Page excerpt >>
>> Start

Skip Navigation
Ophir Wines

Walking and Tasting Before Harvest

Though each partner has a different role in Ophir Wines, partners Craig, Mike and Paul relish the frequent walk-taste-and-talk sessions they do together in the days leading up to the crush. No question is more critical than when to pick the grapes, and the answer, predictably, is a blend, combining art, science and experience with a sense of what the vineyard is going to give us and a vision of what we want to do with its gift.

Put simply, we pick the grapes when they are ripe. But ripeness depends on many judgment calls that the partners make in relation to variety, condition, balance of sugar and acid, and, most of all, flavor, as they walk and taste and talk. And the judgment calls the partners make now from their daily walks, and the post-walk lab tests before the harvest begins, will establish the style and quality of wines that you will taste a year or two from now. Here are two examples of what the partners encountered this year on their pre-harvest vineyard walks.

>> End

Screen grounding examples
>> Start

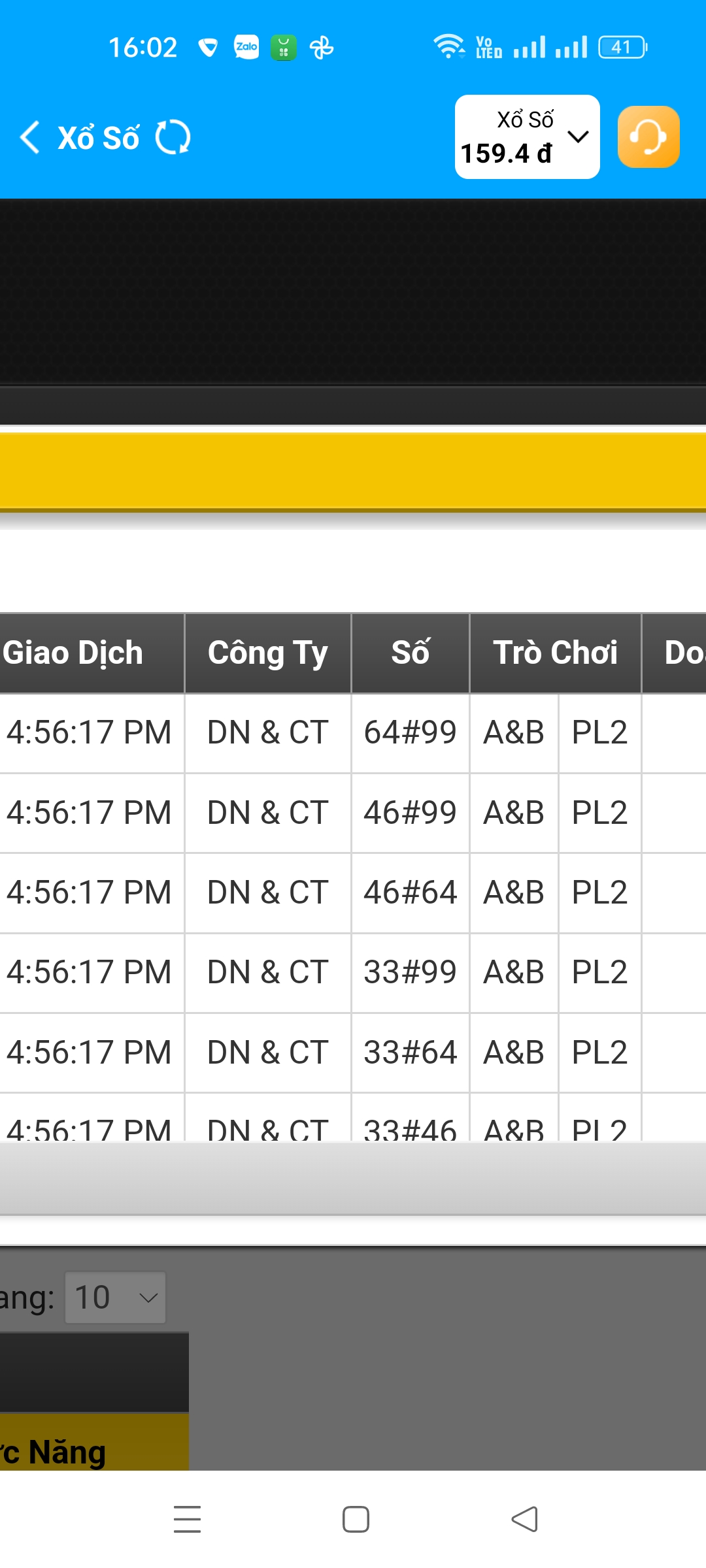The width and height of the screenshot is (706, 1568).
Task: Click the yellow banner bar
Action: coord(353,470)
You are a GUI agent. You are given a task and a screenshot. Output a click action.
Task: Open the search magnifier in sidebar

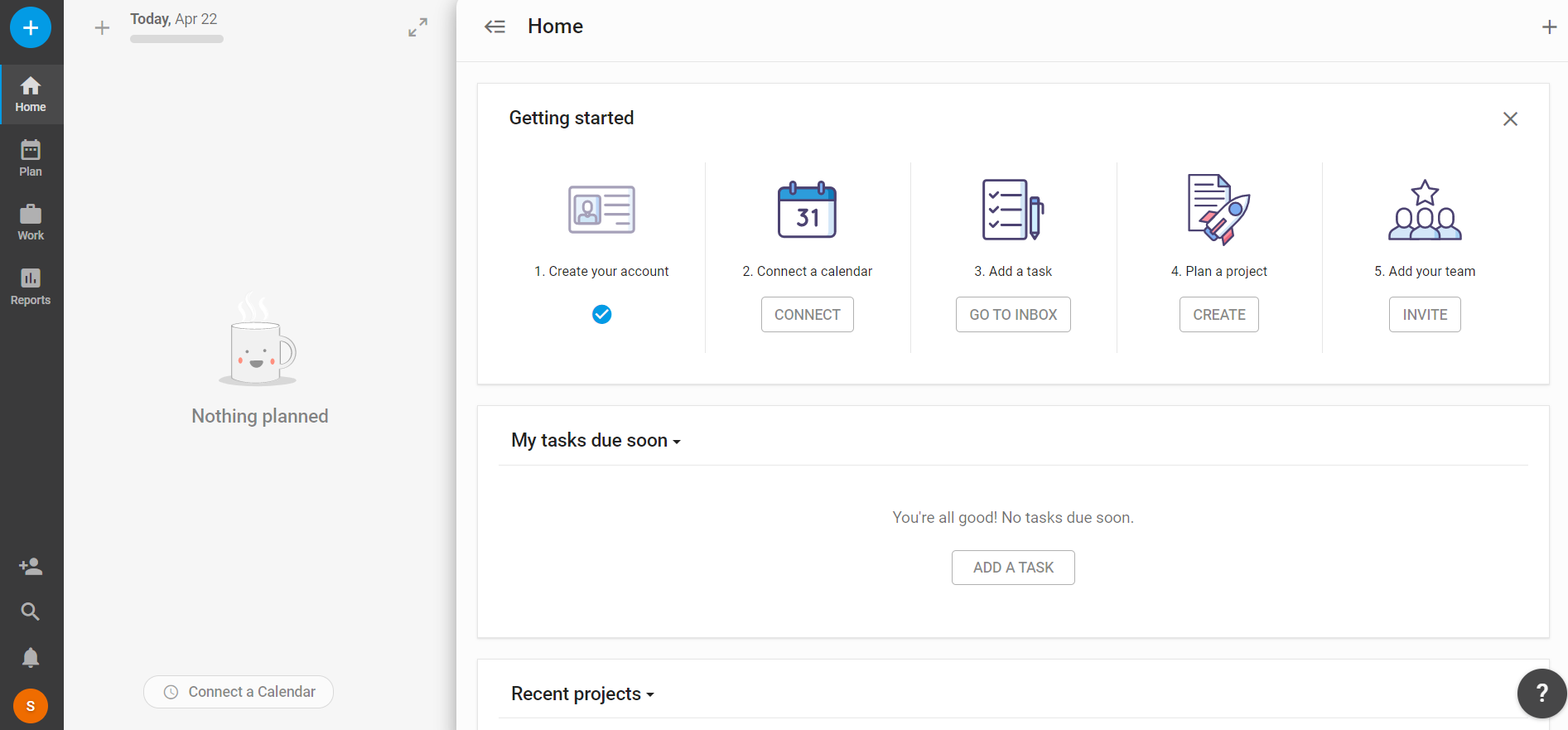31,612
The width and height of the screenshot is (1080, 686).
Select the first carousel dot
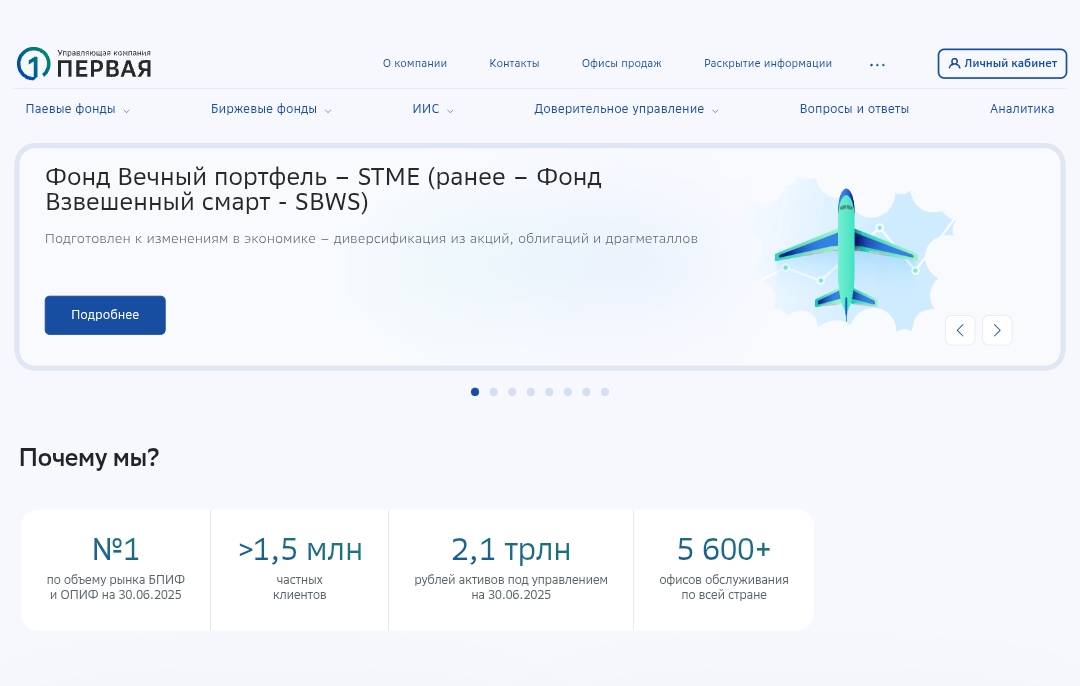click(475, 392)
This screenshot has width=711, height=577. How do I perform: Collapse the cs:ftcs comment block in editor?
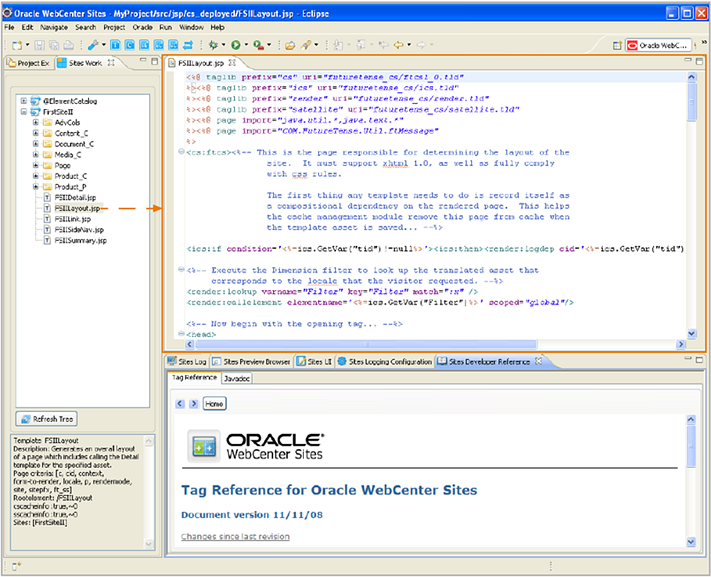[179, 153]
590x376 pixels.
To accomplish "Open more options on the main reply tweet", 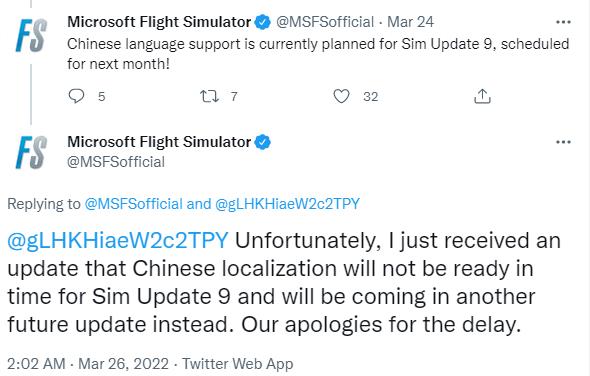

>> End

Required tasks >>
a. From the Ophir Wines page, extract word for word the part that opens with the words containing "Though each partner" and closes with "with its gift.".
b. According to the Ophir Wines page, in relation to what factors do the partners make their judgment calls on ripeness? List all of them.
c. Write the next part of the Ophir Wines page, starting right after its final sentence.

Task answers >>
a.
Though each partner has a different role in Ophir Wines, partners Craig, Mike and Paul relish the frequent walk-taste-and-talk sessions they do together in the days leading up to the crush. No question is more critical than when to pick the grapes, and the answer, predictably, is a blend, combining art, science and experience with a sense of what the vineyard is going to give us and a vision of what we want to do with its gift.

b. Variety; condition; balance of sugar and acid; flavor

c.
Where is the tipping point for the Sauvignon Blanc in Craig’s vineyard, where the fruit on the exposed west side of each row is turning quickly from green to gold and will burn if not picked NOW, while the same fruit on the sheltered east side of each row will develop a little more flavor if left for a week? Likewise, the Syrah in Paul’s vineyard poses its typical riddle, taunting us to choose between picking early to preserve acid essential for fresh berry flavor and bright red color, or picking later, risking the loss of delicate acid balance in the hope of creating complex, elegant flavor and regal purple color.
As they walk, each partner picks a prescribed random sample of grapes, which are inexplicably called berries. They crush the collective sample of berries into a small bucket and pour a trickle onto the lens of a refractometer – a hand-held instrument that looks like a cross between a spyglass and a microscope -- to assess the sugar content. Whoever guesses closest to the actual number gets temporary bragging rights. They look to see if the red wine berries are blue or purple, if the stems are green or brown, the skin taut or shriveled. And they taste the dusty, deliciously sweet fruit – the best test of all and the only one that really counts. Last, they spit the seeds into their hand to examine whether they’re green and still enveloped in protective membrane, or brown and naked. Invariably, one of the three breaks the silence and the spell with a question: “Can we get a crew in here tomorrow?” And the harvest is on.

In our next newsletter we’ll follow the 2005 harvest from the vineyard to the winery’s crusher-stemmer, the juice press and the laboratory. From there we’ll give you an early assessment of the 2005 wines. In the mean time, we look forward to seeing you October 1 at the third annual Auburn Wine Festival.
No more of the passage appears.